The roadster could well be the best version of the Mercedes AMG GT yet
The roadster could well be the best version of the Mercedes AMG GT yet
Image: Supplied

It seems like pulling the metal roof off the Mercedes-AMG GT coupe has revealed the car it always wanted to be. The GT C roadster — which is due in SA in June — looks, feels and drives like it might just be the best GT version there is, with a broader fun-time zone than the coupe, backed up by handling that’s almost as good and looks that are even better.

You can bury any cynicism you might harbour about the GT C roadster. It’s not just an opportunistic hack at the roof pillars with an axe to make a new car. It is much more complete than that; it’s on the cusp of brilliance.
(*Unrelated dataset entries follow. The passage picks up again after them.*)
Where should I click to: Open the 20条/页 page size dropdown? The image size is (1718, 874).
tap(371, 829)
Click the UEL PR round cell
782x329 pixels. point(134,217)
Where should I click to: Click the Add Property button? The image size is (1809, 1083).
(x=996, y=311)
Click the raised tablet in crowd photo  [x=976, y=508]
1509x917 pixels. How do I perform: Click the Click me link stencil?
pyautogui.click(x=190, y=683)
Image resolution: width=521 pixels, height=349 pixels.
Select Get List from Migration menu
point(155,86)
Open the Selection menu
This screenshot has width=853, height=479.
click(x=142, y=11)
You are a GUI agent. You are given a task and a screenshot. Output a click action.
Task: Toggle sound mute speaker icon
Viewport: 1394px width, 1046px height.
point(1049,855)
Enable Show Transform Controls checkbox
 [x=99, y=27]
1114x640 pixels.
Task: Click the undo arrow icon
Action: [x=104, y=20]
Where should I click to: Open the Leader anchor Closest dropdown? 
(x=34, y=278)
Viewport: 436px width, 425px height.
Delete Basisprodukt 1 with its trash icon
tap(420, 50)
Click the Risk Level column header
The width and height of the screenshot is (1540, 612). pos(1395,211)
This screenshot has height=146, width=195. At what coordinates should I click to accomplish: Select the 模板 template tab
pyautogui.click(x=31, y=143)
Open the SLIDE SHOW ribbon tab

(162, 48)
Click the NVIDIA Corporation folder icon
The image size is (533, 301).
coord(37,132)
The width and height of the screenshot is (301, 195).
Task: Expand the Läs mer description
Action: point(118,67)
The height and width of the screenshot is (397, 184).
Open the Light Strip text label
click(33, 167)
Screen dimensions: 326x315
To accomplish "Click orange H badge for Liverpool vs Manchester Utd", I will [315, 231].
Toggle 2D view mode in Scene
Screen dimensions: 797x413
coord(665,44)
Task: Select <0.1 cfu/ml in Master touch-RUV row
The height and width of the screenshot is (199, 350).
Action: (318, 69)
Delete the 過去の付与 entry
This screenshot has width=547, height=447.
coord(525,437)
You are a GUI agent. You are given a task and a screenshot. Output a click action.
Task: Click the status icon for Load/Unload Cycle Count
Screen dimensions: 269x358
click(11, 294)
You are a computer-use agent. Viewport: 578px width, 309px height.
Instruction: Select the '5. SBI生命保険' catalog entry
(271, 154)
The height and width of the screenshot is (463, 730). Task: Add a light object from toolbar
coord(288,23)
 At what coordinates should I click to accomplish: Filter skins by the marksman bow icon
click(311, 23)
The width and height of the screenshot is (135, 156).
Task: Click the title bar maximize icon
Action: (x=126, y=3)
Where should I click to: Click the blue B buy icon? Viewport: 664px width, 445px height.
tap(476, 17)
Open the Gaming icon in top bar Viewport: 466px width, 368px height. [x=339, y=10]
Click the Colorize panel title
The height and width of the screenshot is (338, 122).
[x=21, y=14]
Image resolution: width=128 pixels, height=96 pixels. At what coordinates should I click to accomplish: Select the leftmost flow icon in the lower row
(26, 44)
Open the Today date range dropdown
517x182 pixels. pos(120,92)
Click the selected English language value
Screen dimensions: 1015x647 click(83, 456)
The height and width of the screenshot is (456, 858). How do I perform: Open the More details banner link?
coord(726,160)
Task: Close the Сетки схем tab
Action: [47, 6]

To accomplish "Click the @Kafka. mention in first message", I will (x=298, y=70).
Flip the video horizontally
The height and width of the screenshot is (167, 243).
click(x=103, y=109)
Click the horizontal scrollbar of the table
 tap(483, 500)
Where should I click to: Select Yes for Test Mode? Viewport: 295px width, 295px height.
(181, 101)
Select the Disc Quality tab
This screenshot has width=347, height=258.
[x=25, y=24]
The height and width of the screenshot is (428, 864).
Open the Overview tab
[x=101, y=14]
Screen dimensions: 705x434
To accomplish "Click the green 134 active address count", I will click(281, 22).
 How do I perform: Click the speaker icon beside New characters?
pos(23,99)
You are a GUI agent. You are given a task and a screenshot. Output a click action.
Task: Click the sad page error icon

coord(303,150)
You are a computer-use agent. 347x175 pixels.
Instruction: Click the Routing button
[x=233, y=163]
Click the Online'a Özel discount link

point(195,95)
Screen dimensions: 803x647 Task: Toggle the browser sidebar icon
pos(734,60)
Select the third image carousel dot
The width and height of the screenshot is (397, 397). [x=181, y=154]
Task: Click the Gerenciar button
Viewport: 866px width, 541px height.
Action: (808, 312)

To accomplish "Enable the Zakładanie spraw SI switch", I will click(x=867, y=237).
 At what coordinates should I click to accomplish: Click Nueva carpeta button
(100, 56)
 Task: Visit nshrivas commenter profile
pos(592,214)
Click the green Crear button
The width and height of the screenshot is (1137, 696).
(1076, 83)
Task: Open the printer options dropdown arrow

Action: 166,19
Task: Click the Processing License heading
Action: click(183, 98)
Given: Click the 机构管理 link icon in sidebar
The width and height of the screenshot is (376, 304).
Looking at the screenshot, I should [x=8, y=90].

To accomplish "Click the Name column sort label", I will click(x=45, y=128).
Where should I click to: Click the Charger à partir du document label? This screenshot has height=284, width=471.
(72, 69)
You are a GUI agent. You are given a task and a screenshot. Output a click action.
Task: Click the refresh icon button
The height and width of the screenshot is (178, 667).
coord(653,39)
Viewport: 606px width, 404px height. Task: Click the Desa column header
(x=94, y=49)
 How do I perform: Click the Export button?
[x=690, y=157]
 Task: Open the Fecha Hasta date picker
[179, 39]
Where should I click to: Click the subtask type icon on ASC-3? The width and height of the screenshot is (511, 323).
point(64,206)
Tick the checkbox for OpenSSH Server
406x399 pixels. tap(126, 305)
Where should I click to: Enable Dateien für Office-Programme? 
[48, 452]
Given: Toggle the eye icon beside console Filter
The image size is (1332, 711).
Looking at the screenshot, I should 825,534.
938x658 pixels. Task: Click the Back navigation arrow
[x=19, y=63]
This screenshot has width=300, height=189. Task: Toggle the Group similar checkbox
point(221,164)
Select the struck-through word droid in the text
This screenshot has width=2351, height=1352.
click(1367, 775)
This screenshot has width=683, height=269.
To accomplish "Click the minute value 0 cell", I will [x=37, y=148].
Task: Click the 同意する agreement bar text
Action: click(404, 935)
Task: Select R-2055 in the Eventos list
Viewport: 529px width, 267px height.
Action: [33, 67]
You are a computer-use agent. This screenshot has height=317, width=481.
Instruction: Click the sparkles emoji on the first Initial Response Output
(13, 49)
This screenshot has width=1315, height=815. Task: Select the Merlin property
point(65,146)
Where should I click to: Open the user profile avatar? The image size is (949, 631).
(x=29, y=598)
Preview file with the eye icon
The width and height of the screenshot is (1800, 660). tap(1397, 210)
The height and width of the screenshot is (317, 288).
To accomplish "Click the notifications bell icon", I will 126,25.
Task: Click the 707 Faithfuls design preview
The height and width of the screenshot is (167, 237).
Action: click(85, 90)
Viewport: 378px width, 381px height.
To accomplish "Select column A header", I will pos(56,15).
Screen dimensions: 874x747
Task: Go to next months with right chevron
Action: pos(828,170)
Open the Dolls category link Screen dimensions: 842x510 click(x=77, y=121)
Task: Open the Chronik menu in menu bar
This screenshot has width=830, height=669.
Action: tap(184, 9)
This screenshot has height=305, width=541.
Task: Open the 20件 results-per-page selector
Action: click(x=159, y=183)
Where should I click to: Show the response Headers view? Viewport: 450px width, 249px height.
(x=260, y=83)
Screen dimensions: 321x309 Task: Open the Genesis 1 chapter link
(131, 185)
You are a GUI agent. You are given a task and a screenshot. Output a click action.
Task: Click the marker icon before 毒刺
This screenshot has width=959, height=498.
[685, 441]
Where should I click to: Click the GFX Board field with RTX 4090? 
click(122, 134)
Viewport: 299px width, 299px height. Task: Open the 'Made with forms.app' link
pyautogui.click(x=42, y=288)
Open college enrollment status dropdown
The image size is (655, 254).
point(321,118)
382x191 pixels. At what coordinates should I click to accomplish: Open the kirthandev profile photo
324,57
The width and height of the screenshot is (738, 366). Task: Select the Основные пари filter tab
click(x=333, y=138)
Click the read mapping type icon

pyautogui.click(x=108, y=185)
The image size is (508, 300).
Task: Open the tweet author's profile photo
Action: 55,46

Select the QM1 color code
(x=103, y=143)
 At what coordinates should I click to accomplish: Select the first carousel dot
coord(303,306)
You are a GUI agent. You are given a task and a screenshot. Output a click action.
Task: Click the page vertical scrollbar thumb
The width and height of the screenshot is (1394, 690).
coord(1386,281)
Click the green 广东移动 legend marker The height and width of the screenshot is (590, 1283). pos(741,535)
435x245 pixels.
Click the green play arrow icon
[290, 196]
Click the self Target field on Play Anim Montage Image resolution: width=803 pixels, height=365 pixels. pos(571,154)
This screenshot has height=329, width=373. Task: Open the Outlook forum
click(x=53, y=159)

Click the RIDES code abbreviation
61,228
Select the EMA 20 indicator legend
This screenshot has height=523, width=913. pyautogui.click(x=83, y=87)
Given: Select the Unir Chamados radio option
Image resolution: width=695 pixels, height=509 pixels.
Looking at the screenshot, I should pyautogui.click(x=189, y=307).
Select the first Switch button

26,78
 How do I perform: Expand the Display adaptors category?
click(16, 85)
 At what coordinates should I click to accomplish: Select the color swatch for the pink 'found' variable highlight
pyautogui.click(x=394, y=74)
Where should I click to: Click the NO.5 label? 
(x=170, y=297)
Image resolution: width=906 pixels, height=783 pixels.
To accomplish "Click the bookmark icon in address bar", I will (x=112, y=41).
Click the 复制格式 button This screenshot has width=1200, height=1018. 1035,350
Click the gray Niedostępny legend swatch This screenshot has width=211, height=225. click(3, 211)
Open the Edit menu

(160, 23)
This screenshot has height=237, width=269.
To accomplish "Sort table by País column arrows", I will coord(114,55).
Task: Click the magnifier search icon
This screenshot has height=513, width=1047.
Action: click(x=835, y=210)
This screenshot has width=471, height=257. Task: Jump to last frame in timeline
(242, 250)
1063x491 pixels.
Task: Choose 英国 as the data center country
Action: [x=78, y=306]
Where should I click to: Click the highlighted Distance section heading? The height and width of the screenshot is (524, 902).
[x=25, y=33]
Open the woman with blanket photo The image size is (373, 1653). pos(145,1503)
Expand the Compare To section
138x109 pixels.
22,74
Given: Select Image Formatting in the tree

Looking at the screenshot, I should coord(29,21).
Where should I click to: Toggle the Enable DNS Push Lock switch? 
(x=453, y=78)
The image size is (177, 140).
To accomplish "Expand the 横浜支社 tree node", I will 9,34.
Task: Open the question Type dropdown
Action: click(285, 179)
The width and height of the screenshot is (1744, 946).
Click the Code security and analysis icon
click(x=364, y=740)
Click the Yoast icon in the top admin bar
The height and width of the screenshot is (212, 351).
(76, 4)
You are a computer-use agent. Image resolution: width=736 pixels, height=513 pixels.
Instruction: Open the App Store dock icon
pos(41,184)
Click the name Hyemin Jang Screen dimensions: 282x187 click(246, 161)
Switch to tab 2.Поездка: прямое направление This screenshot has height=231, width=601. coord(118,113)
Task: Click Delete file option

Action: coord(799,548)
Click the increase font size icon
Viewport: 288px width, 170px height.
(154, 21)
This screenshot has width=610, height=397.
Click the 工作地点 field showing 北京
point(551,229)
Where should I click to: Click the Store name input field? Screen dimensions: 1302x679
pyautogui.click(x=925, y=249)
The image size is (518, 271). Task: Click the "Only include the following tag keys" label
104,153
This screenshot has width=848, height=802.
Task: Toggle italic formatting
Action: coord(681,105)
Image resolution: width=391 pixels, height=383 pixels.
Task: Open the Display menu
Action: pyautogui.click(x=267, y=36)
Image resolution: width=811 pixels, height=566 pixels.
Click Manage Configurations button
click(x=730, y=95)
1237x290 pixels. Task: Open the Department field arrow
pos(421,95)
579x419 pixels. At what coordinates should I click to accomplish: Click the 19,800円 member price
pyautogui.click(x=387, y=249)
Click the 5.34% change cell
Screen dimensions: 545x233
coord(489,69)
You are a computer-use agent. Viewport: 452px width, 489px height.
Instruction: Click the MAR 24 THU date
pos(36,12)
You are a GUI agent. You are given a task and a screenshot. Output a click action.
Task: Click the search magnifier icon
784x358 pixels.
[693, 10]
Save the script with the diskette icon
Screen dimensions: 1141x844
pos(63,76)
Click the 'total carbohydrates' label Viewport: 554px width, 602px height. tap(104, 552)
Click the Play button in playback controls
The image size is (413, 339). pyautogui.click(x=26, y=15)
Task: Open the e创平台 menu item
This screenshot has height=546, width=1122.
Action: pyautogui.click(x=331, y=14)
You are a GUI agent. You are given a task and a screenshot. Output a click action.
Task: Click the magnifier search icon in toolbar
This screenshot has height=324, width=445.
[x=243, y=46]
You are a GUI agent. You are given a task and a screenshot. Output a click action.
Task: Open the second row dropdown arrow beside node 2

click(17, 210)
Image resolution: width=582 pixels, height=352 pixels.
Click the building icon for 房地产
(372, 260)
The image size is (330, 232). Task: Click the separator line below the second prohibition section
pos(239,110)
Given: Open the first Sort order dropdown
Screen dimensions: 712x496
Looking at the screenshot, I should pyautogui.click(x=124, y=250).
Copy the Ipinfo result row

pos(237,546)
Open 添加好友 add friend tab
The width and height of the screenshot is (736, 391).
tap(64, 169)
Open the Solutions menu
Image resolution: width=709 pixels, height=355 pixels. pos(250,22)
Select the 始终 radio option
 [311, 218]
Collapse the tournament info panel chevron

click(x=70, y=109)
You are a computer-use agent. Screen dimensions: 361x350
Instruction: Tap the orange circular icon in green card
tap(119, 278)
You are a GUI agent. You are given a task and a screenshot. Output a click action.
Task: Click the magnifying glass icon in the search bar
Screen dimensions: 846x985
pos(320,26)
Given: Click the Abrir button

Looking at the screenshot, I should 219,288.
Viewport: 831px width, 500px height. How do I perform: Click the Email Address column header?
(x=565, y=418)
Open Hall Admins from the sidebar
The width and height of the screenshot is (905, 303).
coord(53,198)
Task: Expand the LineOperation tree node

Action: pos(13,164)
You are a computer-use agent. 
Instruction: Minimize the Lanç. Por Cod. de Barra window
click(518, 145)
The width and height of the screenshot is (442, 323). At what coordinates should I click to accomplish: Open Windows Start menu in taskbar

It’s evident from the first few hundred metres that this car is integrated and organised and that AMG is telling the truth when it claims it was designed and engineered at the same time as the coupe. The car’s body feels rock solid, stiff in the chassis but capable of riding smoothly and comfortably on its springs. It’s also breathtakingly fast, brutally loud at times and confident in its handling.

You would normally expect a significant deterioration in handling sharpness when a car moves to a roofless layout, but AMG has countered that by giving the roadster plenty of reinforcing and, just as critically, a big dose of handling help in the form of the GT R’s rear-wheel steering system.

And it’s good. It’s fleet of foot, it changes direction quickly and assertively and its grip on the road instils drivers with unshakeable confidence in the car beneath them.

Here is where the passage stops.